0

I am using StratifiedShuffleSplit in python with n_splits=1,

I do not understand why I still need a for loop to get the output? Why the following code does not work?

split=StratifiedShuffleSplit(n_splits=1,test_size=0.2,random_state=42) 
train_index, test_index = split.split(housing, housing["income_cat"])

Here is the original code

split = StratifiedShuffleSplit(n_splits=1, test_size=0.2, random_state=42)
for train_index, test_index in split.split(housing, housing["income_cat"]):
    strat_train_set = housing.loc[train_index]
    strat_test_set = housing.loc[test_index]
Silly Freak
  • 4,061
  • 1
  • 36
  • 58
Ehsan
  • 149
  • 1
  • 1
  • 9
  • could you add the code you'd need for `n_splits=2`, or the working code for `n_splits=1`? That may help us answer. – Silly Freak Dec 01 '18 at 00:14
  • My feeling says that the result is an array, and that a destructuring assignment (`split, = ...` - note the comma) will be the way to go – Silly Freak Dec 01 '18 at 00:16
  • 1
    Because `split()` is a generator object in python using `yield`. So even when you have only single split, it needs to be iterated. See [this question](https://stackoverflow.com/questions/231767/what-does-the-yield-keyword-do) – Vivek Kumar Dec 01 '18 at 05:45
  • @SillyFreak: I added the original code to my problem statement. – Ehsan Dec 24 '18 at 15:08

1 Answers1

2

As @Vivek Kumar commented, the split.split() call in line two of your code returns an iterable (most likely a generator, not a list or something like that). Your non-working example tries to use the return value as if it wasn't.

Let's look with what kind of data your loop consumes:

for train_index, test_index in ...:
    ...

The for loop obviously requires an iterable.

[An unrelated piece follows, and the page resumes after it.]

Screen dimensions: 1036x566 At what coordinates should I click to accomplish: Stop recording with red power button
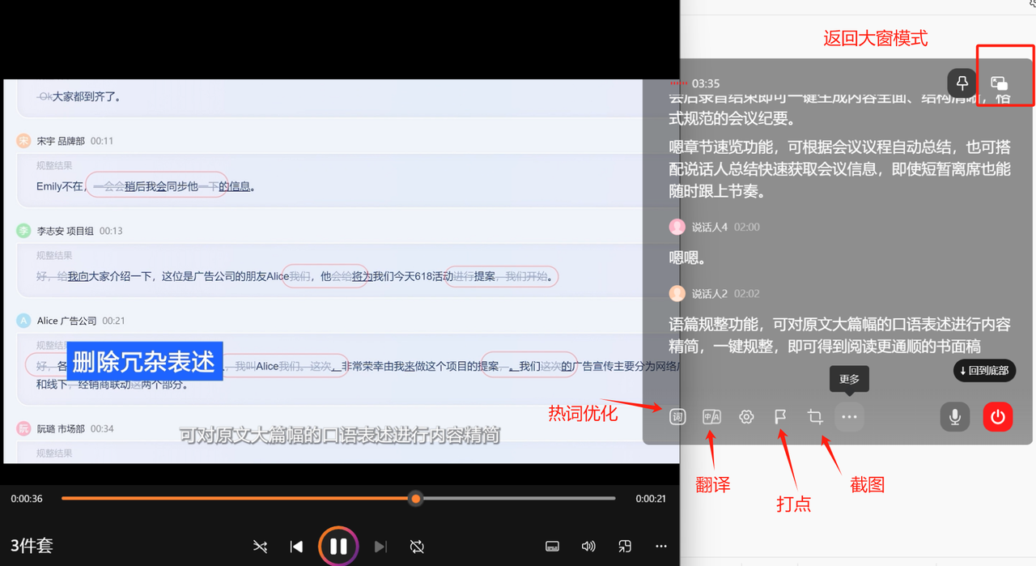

In addition, the train_index, test_index "destructures" each item in the iterable into two values, so each item has to be an iterable with exactly two elements. Usually, a tuple would be used for such cases.

So, the result of split.split() could look something like this:

[
    (a1, b1),
    (a2, b2),
    ...
]

Presumably, n_splits=1 means that there will be only one pair train_index, test_index - at least that's what you seem to claim and need to verify. In that case, the result will be this:

[
    (a1, b1),
]

So only one item that is itself a tuple with two items. You now try to destructure that single item using train_index, test_index = ..., and this fails: the number of items does not match. You need to first extract the tuple.

There are two basic ways to get the tuple:

pair = split.split(...)[0]
pair, = split.split(...)

I would strongly suggest the second variant, because it fails when there is unexpectedly more than one item; the first variant would just silently discard extra items.

Then, you can destructure the tuple:

train_index, test_index = pair

Or, both in one step:

split = StratifiedShuffleSplit(n_splits=1,test_size=0.2,random_state=42) 
(train_index, test_index), = split.split(housing, housing["income_cat"])
Silly Freak
  • 4,061
  • 1
  • 36
  • 58